- **Travail à faire**
a: D'après le texte sur le catholicisme au temps de Louis-Philippe, qui est le véritable poète de la démocratie chrétienne ?
b: Pouvez-vous poursuivre le texte sur le catholicisme au temps de Louis-Philippe à partir de sa dernière phrase ?

- **Texte extrait**
Des églises sont également pillées suite à des commémorations légitimistes et, si le pape Grégoire XVI donne à Louis-Philippe le titre de « Roi Très Chrétien », c'est parce qu'il a érigé l’évêché d’Alger, dans le cadre d'un colonialisme naissant au service de la bourgeoisie.

De fait, le catholicisme libéral, c'est-à-dire l'absolutisme masqué en pseudo parlementarisme, cède la place à l'idéologie libéral-catholique, dont les principales figures sont Félicité Robert de Lamennais (1782-1854) et Henri Lacordaire (1802-1861), sans oublier Frédéric Ozanam (1813-1853).

C'est l'idéologie de la démocratie chrétienne qui naît, et dont Victor Hugo est en fait le véritable poète, tout comme Chateaubriand était la principale figure littéraire de la réaction absolutiste. La démocratie chrétienne modernise la religion, l'intégrant dans les institutions, notamment universitaires, prônant une variante qui puisse s'adapter aux exigences scientifiques.

Le catholicisme change son fusil d'épaule : de soutien à la classe aristocrate, il se fait le serviteur de la bourgeoisie. C'est un grand changement idéologique propre à l'époque.

- **Relevés**

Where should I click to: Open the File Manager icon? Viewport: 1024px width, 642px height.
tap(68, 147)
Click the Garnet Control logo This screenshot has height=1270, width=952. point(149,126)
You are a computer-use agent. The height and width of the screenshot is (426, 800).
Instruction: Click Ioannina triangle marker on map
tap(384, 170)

* * *

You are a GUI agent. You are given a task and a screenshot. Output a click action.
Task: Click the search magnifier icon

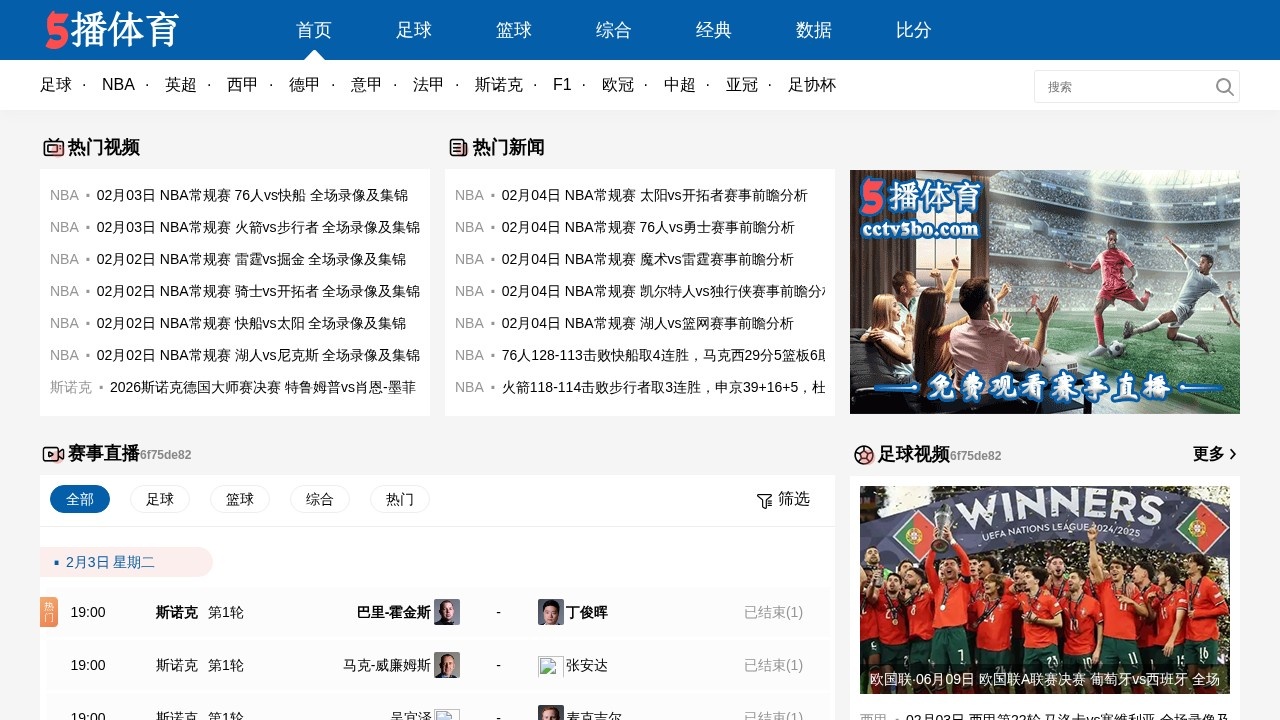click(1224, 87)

- **Exercices corrigés**
a: Victor Hugo.

b:
Ce n'est pas le seul. La bourgeoisie commerçante qui remplace la bourgeoisie financière à la tête de l’État n'est elle-même, bien sûr, pas exempte de contradiction, puisque la fraction aristocrate financière va de plus en plus prendre le dessus.

Karl Marx décrit très précisément, dans Les luttes de classes en France (1850), le processus aboutissant à la révolution de 1848 et, par conséquent, la nature de la monarchie qui naît en juillet 1830.

Il n'a pas vu, cependant, la naissance d'une idéologie anti-capitaliste de type plébéienne, comme on le voit aisément à la fin de son explication.

« Après la révolution de Juillet, lorsque le banquier libéral Laffitte conduisit en triomphe son compère le duc d'Orléans à l'Hôtel de ville, il laissa échapper ces mots : « Maintenant, le règne des banquiers va commencer ». Laffitte venait de trahir le secret de la révolution.

Ce n'est pas la bourgeoisie française qui régnait sous Louis-Philippe, mais une fraction de celle-ci : banquiers, rois de la Bourse, rois des chemins de fer, propriétaires de mines de charbon et de fer, propriétaires de forêts et la partie de la propriété foncière ralliée à eux, ce que l'on appelle l'aristocratie financière. Installée sur le trône, elle dictait les lois aux Chambres, distribuait les charges publiques, depuis les ministères jusqu'aux bureaux de tabac.

La bourgeoisie industrielle proprement dite formait une partie de l'opposition officielle, c'est-à-dire qu'elle n'était représentée que comme minorité dans les Chambres.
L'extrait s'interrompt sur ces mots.